We had planned to go to a nearby cave where there are some carvings and more Arhats but the area was closed to prevent fires. Our driver tried to negotiate with the nice lady guarding the road saying we had come a long way from Beijing and were important. She didn’t care. She was polite but insistent. It was actually fortuitous that we didn’t because the cable car shut down at 3pm and we would have likely missed it. Good fortune shines upon us.
After rushing a bit up the wall to catch the cable car down, we discovered our train back to Beijing was not until 6:30. So we had some time to kill. We tried to move our train to one of the earlier ones but they were all sold out. Our guide suggested the Great Wall Museum in Shanhaiguan. We’d read some history of the wall but it was very interesting to see how and why it was built. Basically it was a bunch of defensive walls that were interconnected by the Ji, Han, Ming and finally Qing dynasties. It was built and rebuilt over many years and various sections of the wall reflect local materials as well as architectural styles. From very refined brick and tower shapes to basically a dirt pile and everything in between. Even in the 1930’s it was still used as a defensive wall against the Japanese.
At precisely 4pm the lights in the museum started to be turned off and a woman started locking doors all around us. No announcement just the fire exit lights left. We were there past closing time apparently. Needless to say there wasn’t a hoard of people there anymore. Just us. It was nice and quiet. We took the hint.
With still an hour or so to wait and being willing to try new things we asked our driver to take us to a tea house to learn about teas and have a tea ceremony. It’s a big deal here of course. Our second day in Beijing we’d done one so we had an inkling of what was coming. We were taken to a local tea house and met the owners. We sampled about 5 different kinds of tea. I learned the hard way that I was being polite by drinking each cup as it was poured and the host being polite kept filling it up. I drank a lot of tea! I’m a slow learner sometimes. Once we had tasted a few it was time to buy (of course). Once we negotiated what we wanted the owners realized we were for real and the good stuff was brought out. We sample a fermented white tea shown below. Aged for a year it’s about $240 for 500 grams. We were shown, but didn’t taste (we asked not to) another that was $480 for 250 grams! The tea leaves are packed into disks by steam press and shipped in wooden boxes.
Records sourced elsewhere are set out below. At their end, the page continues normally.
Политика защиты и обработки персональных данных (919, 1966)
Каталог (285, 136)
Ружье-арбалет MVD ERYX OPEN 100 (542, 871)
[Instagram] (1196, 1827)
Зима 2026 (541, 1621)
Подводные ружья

When the cheap stuff comes in garbage bags and the good stuff comes in hockey puck sized wooden boxes, well you can tell why the price is so different.
The owners performing the ceremony.
The really expensive stuff – like no tea I’ve ever seen before!
Brewed leaves in the brewing cup. This was a white tea.
It was now time to head to the train. We had planned on doing a Peking Duck dinner tonight, but it would have been 10pm. We elected to buy some fruit on the train and have some trail mix and protein bars we’d packed from home. Simple but nutritious dinner. We just couldn’t fathom a big production of Peking Duck at 10pm and then crashing right after.
Tomorrow we tour the Summer Palace in Beijing and then fly to Xian.